Emine’nin hikâyesi Kırım’ı anlatıyor: KUŞAKLAR BOYU SÜRGÜN DRAMI

Bir sergi ile kendi hayatından ve Kırım Tatarlarının tarihinden çok katmanlı kesitler sunan Emine Ziyatdinova yakın tarihe ışık tutuyor. Rusya, Ukrayna ve Türkiye üçgenindeki Kırım Tatarlarının sürgünlerle geçen öyküsünü görsel bir dille gelecek kuşaklara aktarıyor.

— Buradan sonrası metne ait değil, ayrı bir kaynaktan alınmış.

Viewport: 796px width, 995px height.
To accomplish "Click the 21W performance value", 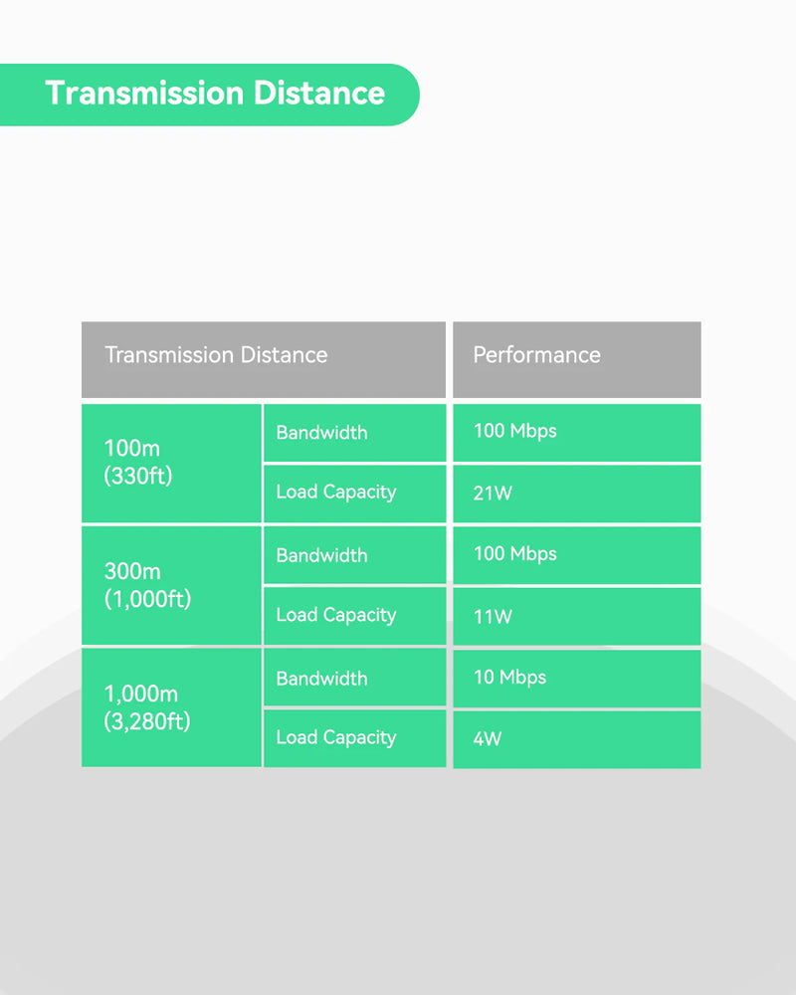I will click(493, 494).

Fotoğrafçı Emine Ziyatdinova’nın Budapeşte’deki “Kırım” sergisi bakın neyi hatırlattı. En az romanları kadar önemli röportajlarından birinde Yaşar Kemal’in sorusuna Said Faik Abasıyanık’ın verdiği unutulmaz yanıtı: “Ne var ne yok Sait?” dedim, “Hikaye yazıyor musun?”; “Yok,” dedi, “yaşıyorum.”

Yaşadıklarımızı mı yazıyoruz, yazdıklarımızı mı yaşıyoruz, emin olamadım. Gazetecilik hayatımın en unutulmaz tanıklıklarından biri 2014 yılının Mart ayındaydı. Türk Hava Yolları’nın tarifeli seferi ile indiğim Ukrayna’ya bağlı bir yarımada olan Kırım, birkaç hafta içinde Rusya tarafından gözlerimin önünde ilhak edilmiş; İstanbul’a dönerken Akmescit (Simferopol) havalimanında Rus görevlilerle muhatap olmuştum.

Macaristan’ın başkenti Budapeşte’de açtığı sergi ile kendi hayatından ve Kırım Tatarlarının tarihinden çok katmanlı kesitler sunan Emine Ziyatdinova ise 2013 yazında eğitim için gittiği ABD’den anavatana dönmüş, ikinci sürgünün bu kadar hızlı gelişeceği aklına bile gelmemişti.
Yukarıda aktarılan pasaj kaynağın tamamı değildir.